The Dirichlet energy of a smooth function measures how variable the function is. Due to its deep connection to the Laplace–Beltrami operator, Dirichlet energy plays an important role in digital geometry processing. Given a 2-manifold triangle mesh $M$ with vertex set $V$, the generalized Rippa’s theorem shows that the Dirichlet energy among all possible triangulations of $V$ arrives at its minimum on the intrinsic Delaunay triangulation (IDT) of $V$. Recently, Delaunay meshes (DM) – a special type of triangle mesh whose IDT is the mesh itself – were proposed, which can be constructed by splitting mesh edges and refining the triangulation to ensure the Delaunay condition. This paper focuses on Dirichlet energy for functions defined on DMs. Given an arbitrary function $f$ defined on the original mesh vertices $V$, we present a scheme to assign function values to the DM vertices $V_{new}\supset V$ by interpolating $f$. We prove that the Dirichlet energy on DM is no more than that on the IDT. Furthermore, among all possible functions defined on $V_{new}$ by interpolating $f$, our scheme attains the global minimum of Dirichlet energy on a given DM.

光滑函数的Dirichlet能量测量函数的可变性。

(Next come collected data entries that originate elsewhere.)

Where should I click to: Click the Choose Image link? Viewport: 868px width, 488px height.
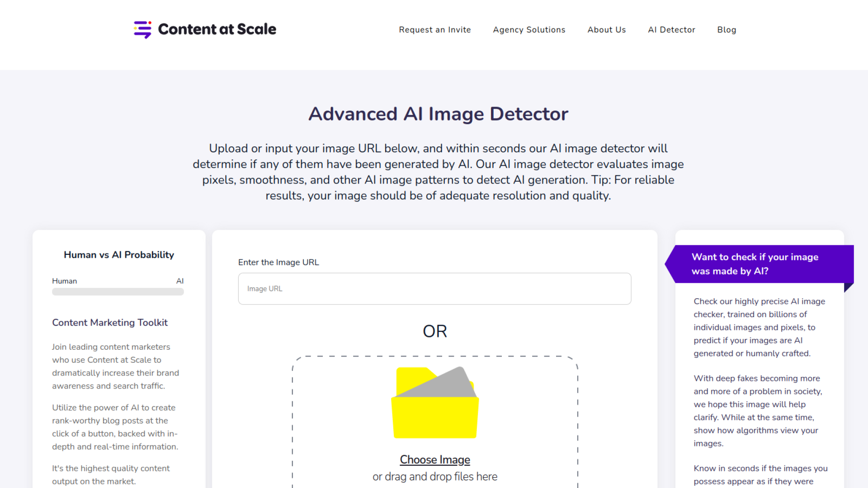click(434, 459)
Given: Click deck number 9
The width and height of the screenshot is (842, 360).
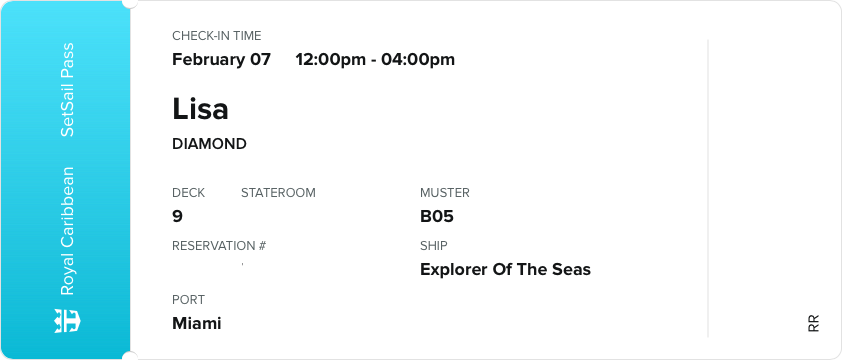Looking at the screenshot, I should 177,217.
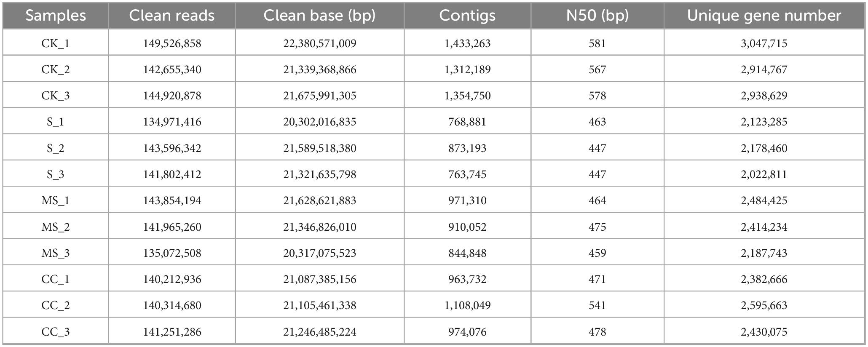
Task: Click the N50 value 541
Action: click(597, 305)
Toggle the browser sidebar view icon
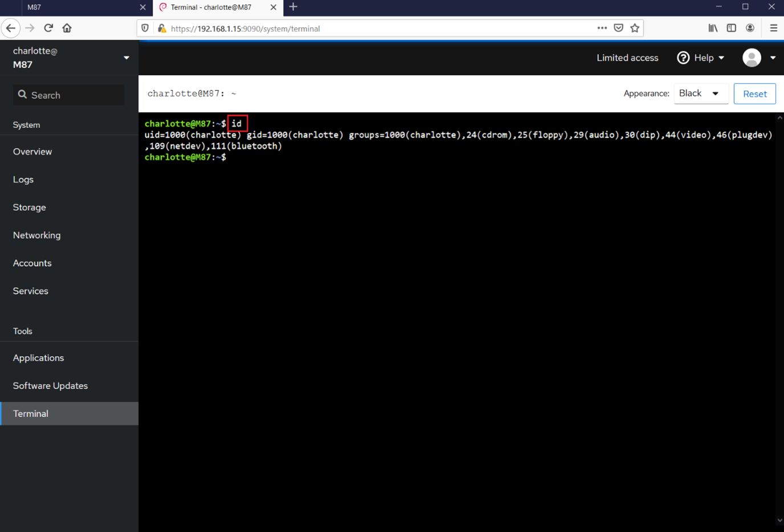 731,28

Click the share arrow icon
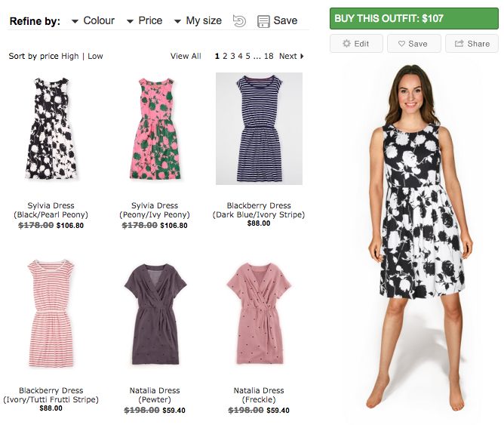(x=459, y=44)
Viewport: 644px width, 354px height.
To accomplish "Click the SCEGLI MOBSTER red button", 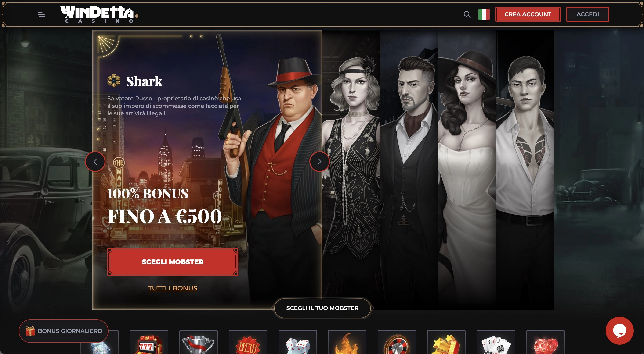I will click(173, 262).

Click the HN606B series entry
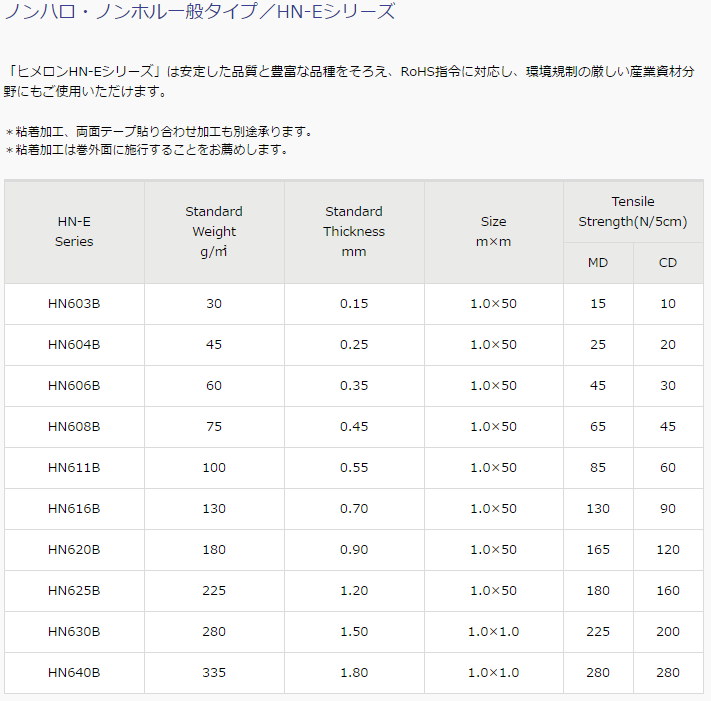[x=74, y=386]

由于其与Laplace–Beltrami运算符的紧密联系，Dirichlet能量在数字几何处理中起着重要的作用。给定2流形三角形网格$\mathrm{中号}$ 带有顶点集 $V$，广义Rippa定理表明，在所有可能的三角剖分中Dirichlet能量 $V$ 到达内在的Delaunay三角剖分（IDT）的最小值 $V$。最近，提出了Delaunay网格（DM）–一种特殊的三角形网格，其IDT为网格本身–可以通过分割网格边缘并细化三角剖分以确保Delaunay条件来构造。本文着重讨论DM定义的函数的Dirichlet能量。给定任意函数$F$ 在原始网格顶点上定义 $V$，我们提出了一种将函数值分配给DM顶点的方案 $V_{ñËw}\supset V$ 通过插值 $F$。我们证明DM上的Dirichlet能量不超过IDT上的Dirichlet能量。此外，在$V_{ñËw}$ 通过插值 $F$，我们的方案在给定的DM上实现了Dirichlet能量的全局最小值。